Learning and reviewing system internals: tactics and psychology

Every now and then I get asked for advice on how to learn about distributed system internals and protocols. Over the course of my career I've picked up a learning and reviewing style that works pretty well for me.

To define these terms, learning and reviewing are similar but not the same:

  • Learning about how a system works is the easier of the two. By the means available to you (books, papers, blogs, code), you study the system to understand how it works and why it works that way.

  • Reviewing a system requires learning but also involves opinions, taking positions, making judgments. It is trickier to get right, more subjective, and often only time can show you if you were right or wrong about it and to what degree.

We all review systems to one degree or another, even if it's just a casual review where the results are some loosely held opinions shared by the coffee machine. But when it comes to sharing our opinions in more formal contexts, an architecture meeting, a blog post, a conference talk or a job interview, the stakes are higher and the risks are also greater. If you review a system and come to some conclusions, how do you know if you are right? What happens if you are wrong? Someone could point out your flawed arguments. You make a bad decision. Not only can reviewing complex systems be hard, it can be scary too.

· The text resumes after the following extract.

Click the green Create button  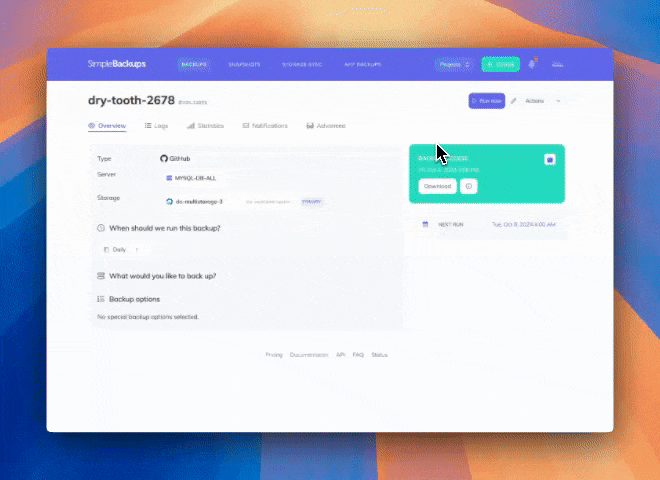[x=500, y=64]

In this post, I’ll share some of the tricks and mindset that I’ve developed regarding learning and reviewing system internals, distributed system protocols and so on. Whether it’s learning or reviewing, I initially thought to break this topic down into two broad categories:

  • How to understand a complex system.

  • How to share one’s understanding with others.

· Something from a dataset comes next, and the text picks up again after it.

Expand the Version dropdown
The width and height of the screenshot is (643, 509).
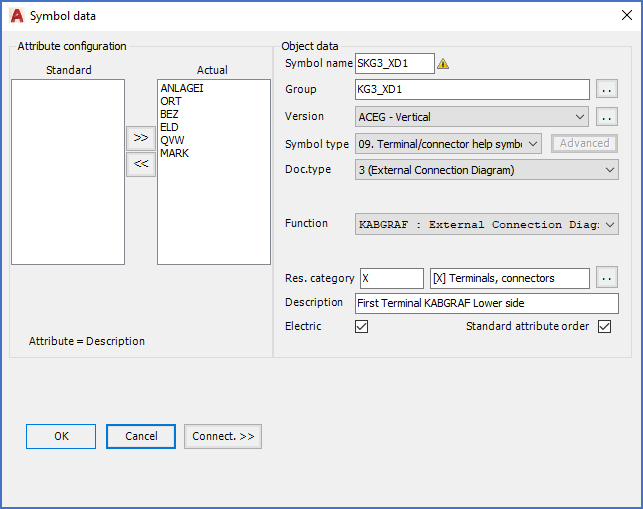[581, 117]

Not long into writing the first draft, I realized that I couldn’t separate them, the two are entwined. Just as the saying goes that “writing is thinking”, I think that “sharing is understanding”. You can only take your understanding so far with a passive approach. There is no better a way of testing your understanding, than sharing it with others. Without sharing and being challenged, I would have lower confidence in my own opinions and understanding of things.

With that preamble out of the way, I’ll get started.

Background learning

The more widely read you are, the easier it gets to tackle any one given system.

Academics are constantly reading papers and keeping up with the latest research, and the same applies to the best doctors, the best sports therapists, the best software engineers. If you don’t read, then you end up like the senior engineer with 10 years of experience that just lived 1 year and repeated it 10 times.

My approach to reading is as follows:

  • In areas where I have little to no experience, I start with books if they exist. Books don’t always cover internals, but if they do, then they are a great place to start as they are generally pretty high level and well-written (they got past the editors quality control).

  • In areas where I have some experience, I focus mostly on engineering papers and high quality blogs.

The general strategy is: Start wide and shallow, learn the landscape. After you have a broad understanding then start diving deeper into specific areas that interest you. 

The aim of background learning is to gain a broad understanding of what is possible, when approaches work, when they don’t work. You are learning the tools of the trade, the recognizable patterns. Often these patterns and concepts have names. Later when you are learning a software system, or protocol, you can say, “Ah, I’ve seen this pattern before” or “I have seen this tool in use before” and it makes it easier to understand a complex system. 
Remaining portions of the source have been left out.